Pointing records for text and on-screen elements:

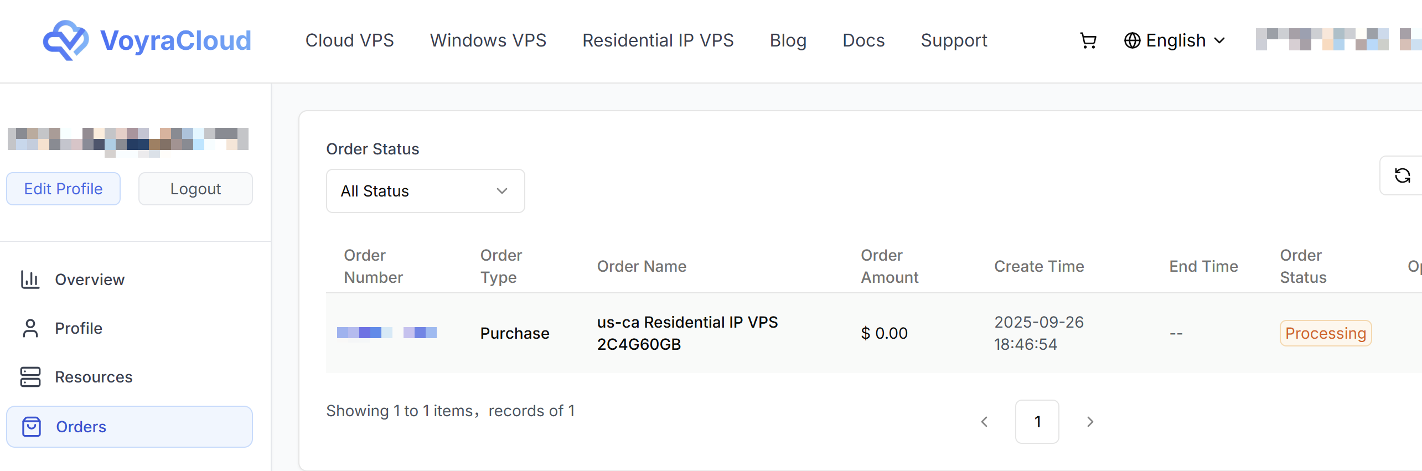
Task: Click the VoyraCloud logo
Action: coord(147,40)
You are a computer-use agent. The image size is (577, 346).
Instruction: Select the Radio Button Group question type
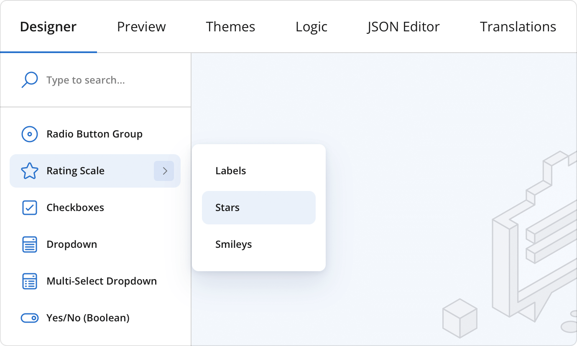click(94, 134)
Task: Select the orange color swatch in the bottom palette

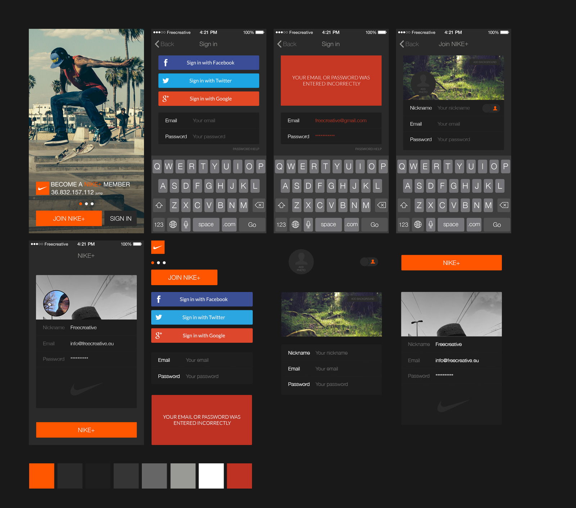Action: 41,476
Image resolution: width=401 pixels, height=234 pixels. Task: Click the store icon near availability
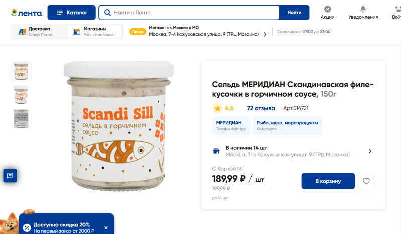pos(217,151)

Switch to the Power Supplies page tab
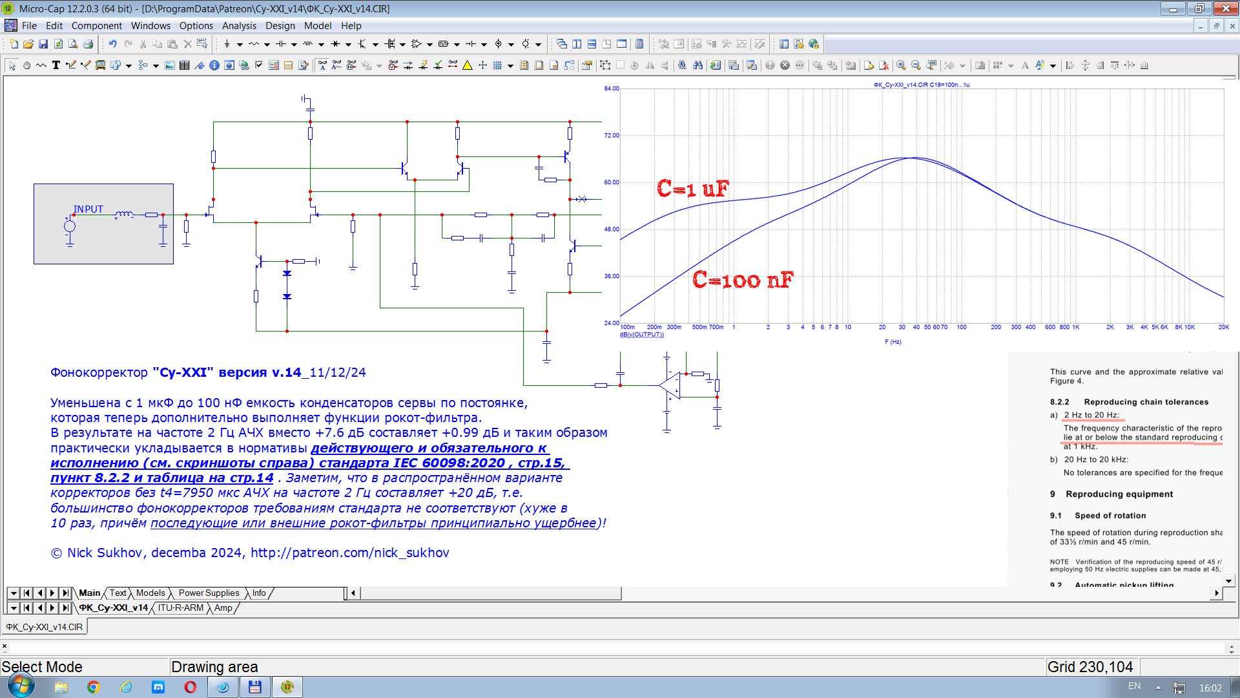click(x=209, y=593)
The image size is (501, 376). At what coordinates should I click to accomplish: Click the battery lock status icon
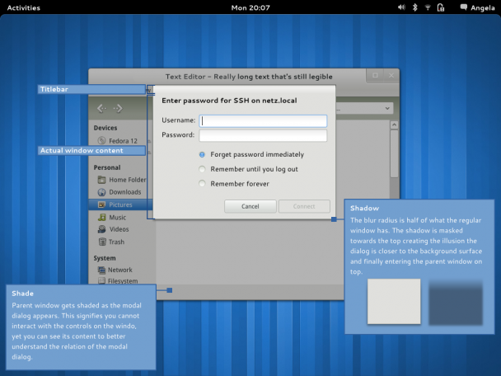441,7
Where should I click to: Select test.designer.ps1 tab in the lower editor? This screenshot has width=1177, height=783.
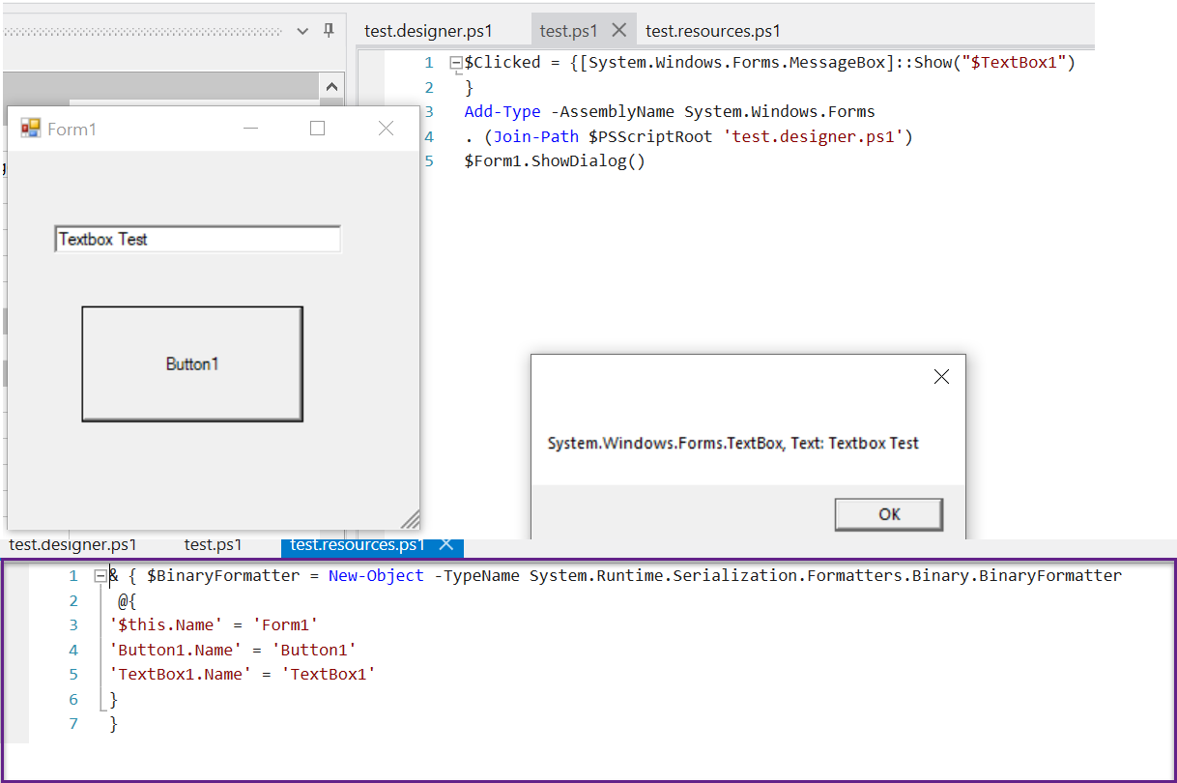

- **What you should do**: Convert the lines above into a Markdown table with the columns Row and Line, numbering each line and skipping blank ones. Leave the pictures out.

- **Written solution**:
| Row | Line |
|---|---|
| 1 | Task: Click the VoyraCloud logo |
| 2 | Action: coord(147,40) |
| 3 | You are a computer-use agent. The image size is (577, 346). |
| 4 | Instruction: Select the Radio Button Group question type |
| 5 | click(94, 134) |
| 6 | Task: Select the orange color swatch in the bottom palette |
| 7 | Action: 41,476 |
| 8 | Image resolution: width=401 pixels, height=234 pixels. Task: Click the store icon near availability |
| 9 | pos(217,151) |
| 10 | Switch to the Power Supplies page tab |
| 11 | click(x=209, y=593) |
| 12 | The image size is (501, 376). At what coordinates should I click to accomplish: Click the battery lock status icon |
| 13 | 441,7 |
| 14 | Where should I click to: Select test.designer.ps1 tab in the lower editor? This screenshot has width=1177, height=783. |